Issue #2382: SyntaxError cursor "^" now is written at correct position in most

cases when multibyte characters are in line (before "^"). This still not works correctly with wide East Asian characters.
2014-01-21 22:29:47 +02:00 · 2014-01-21 22:29:47 +02:00 · 2bd59daf58
parent 567b26e882 65fd0592fb
commit 2bd59daf58
4 changed files with 38 additions and 2 deletions
--- a/Lib/test/test_exceptions.py
+++ b/Lib/test/test_exceptions.py
@ -148,6 +148,19 @@ class ExceptionTests(unittest.TestCase):
        ckmsg(s, "'continue' not properly in loop")
        ckmsg("continue\n", "'continue' not properly in loop")

+    def testSyntaxErrorOffset(self):
+        def check(src, lineno, offset):
+            with self.assertRaises(SyntaxError) as cm:
+                compile(src, '<fragment>', 'exec')
+            self.assertEqual(cm.exception.lineno, lineno)
+            self.assertEqual(cm.exception.offset, offset)
+
+        check('def fact(x):\n\treturn x!\n', 2, 10)
+        check('1 +\n', 1, 4)
+        check('def spam():\n  print(1)\n print(2)', 3, 10)
+        check('Python = "Python" +', 1, 20)
+        check('Python = "\u1e54\xfd\u0163\u0125\xf2\xf1" +', 1, 20)
+
    @cpython_only
    def testSettingException(self):
        # test that setting an exception at the C level works even if the
--- a/Lib/test/test_traceback.py
+++ b/Lib/test/test_traceback.py
@ -32,6 +32,9 @@ class SyntaxTracebackCases(unittest.TestCase):
    def syntax_error_bad_indentation(self):
        compile("def spam():\n  print(1)\n print(2)", "?", "exec")

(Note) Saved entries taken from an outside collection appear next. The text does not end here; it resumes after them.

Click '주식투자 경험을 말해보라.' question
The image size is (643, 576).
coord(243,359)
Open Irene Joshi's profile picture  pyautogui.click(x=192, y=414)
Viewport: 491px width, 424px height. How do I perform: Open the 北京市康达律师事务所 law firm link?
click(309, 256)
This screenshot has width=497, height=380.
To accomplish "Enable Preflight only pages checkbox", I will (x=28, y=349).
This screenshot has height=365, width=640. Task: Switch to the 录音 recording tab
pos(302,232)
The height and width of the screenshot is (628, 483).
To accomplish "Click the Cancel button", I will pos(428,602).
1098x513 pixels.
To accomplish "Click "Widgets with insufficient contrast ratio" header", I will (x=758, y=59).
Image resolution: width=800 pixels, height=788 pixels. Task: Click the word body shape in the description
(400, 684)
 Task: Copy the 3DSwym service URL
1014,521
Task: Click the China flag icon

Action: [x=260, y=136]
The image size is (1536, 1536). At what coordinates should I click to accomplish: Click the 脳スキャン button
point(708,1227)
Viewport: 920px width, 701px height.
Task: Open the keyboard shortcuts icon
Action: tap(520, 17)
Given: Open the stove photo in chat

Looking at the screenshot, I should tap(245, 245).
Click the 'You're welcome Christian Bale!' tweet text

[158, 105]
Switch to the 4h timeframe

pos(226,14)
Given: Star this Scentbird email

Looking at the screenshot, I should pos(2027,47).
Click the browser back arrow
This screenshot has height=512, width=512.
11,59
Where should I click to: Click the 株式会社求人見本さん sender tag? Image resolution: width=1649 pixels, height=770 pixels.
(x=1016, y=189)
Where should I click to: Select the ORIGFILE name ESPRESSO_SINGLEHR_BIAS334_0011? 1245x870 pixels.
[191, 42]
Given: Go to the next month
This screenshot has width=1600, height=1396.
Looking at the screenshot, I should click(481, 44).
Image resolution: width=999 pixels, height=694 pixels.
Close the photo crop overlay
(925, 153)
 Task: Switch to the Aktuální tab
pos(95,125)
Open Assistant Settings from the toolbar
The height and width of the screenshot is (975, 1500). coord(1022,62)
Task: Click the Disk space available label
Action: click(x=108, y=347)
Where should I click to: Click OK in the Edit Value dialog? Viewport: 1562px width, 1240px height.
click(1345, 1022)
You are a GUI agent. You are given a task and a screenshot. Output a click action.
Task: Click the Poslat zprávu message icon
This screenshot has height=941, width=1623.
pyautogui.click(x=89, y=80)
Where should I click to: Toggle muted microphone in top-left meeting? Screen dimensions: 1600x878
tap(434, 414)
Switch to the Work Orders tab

+    def syntax_error_with_caret_non_ascii(self):
+        compile('Python = "\u1e54\xfd\u0163\u0125\xf2\xf1" +', "?", "exec")
+
    def test_caret(self):
        err = self.get_exception_format(self.syntax_error_with_caret,
                                        SyntaxError)
@ -46,6 +49,12 @@ class SyntaxTracebackCases(unittest.TestCase):
        self.assertTrue(err[2].count('\n') == 1) # and no additional newline
        self.assertTrue(err[1].find("+") == err[2].find("^")) # in the right place

+        err = self.get_exception_format(self.syntax_error_with_caret_non_ascii,
+                                        SyntaxError)
+        self.assertIn("^", err[2]) # third line has caret
+        self.assertTrue(err[2].count('\n') == 1) # and no additional newline
+        self.assertTrue(err[1].find("+") == err[2].find("^")) # in the right place
+
    def test_nocaret(self):
        exc = SyntaxError("error", ("x.py", 23, None, "bad syntax"))
        err = traceback.format_exception_only(SyntaxError, exc)
--- a/Misc/NEWS
+++ b/Misc/NEWS
@ -10,6 +10,10 @@ Release date: 2014-01-19
 Core and Builtins
 -----------------

+- Issue #2382: SyntaxError cursor "^" is now written at correct position in most
+  cases when multibyte characters are in line (before "^").  This still not
+  works correctly with wide East Asian characters.
+
 - Issue #18960: The first line of Python script could be executed twice when
  the source encoding was specified on the second line.  Now the source encoding
  declaration on the second line isn't effective if the first line contains
--- a/Python/pythonrun.c
+++ b/Python/pythonrun.c
@ -2470,6 +2470,7 @@ err_input(perrdetail *err)
    PyObject *v, *w, *errtype, *errtext;
    PyObject *msg_obj = NULL;
    char *msg = NULL;
+    int offset = err->offset;

    errtype = PyExc_SyntaxError;
    switch (err->error) {
@ -2554,11 +2555,20 @@ err_input(perrdetail *err)
        errtext = Py_None;
        Py_INCREF(Py_None);
    } else {
-        errtext = PyUnicode_DecodeUTF8(err->text, strlen(err->text),
+        errtext = PyUnicode_DecodeUTF8(err->text, err->offset,
                                       "replace");
+        if (errtext != NULL) {
+            Py_ssize_t len = strlen(err->text);
+            offset = (int)PyUnicode_GET_LENGTH(errtext);
+            if (len != err->offset) {
+                Py_DECREF(errtext);
+                errtext = PyUnicode_DecodeUTF8(err->text, len,
+                                               "replace");
+            }
+        }
    }
    v = Py_BuildValue("(OiiN)", err->filename,
-                      err->lineno, err->offset, errtext);
+                      err->lineno, offset, errtext);
    if (v != NULL) {
        if (msg_obj)
            w = Py_BuildValue("(OO)", msg_obj, v);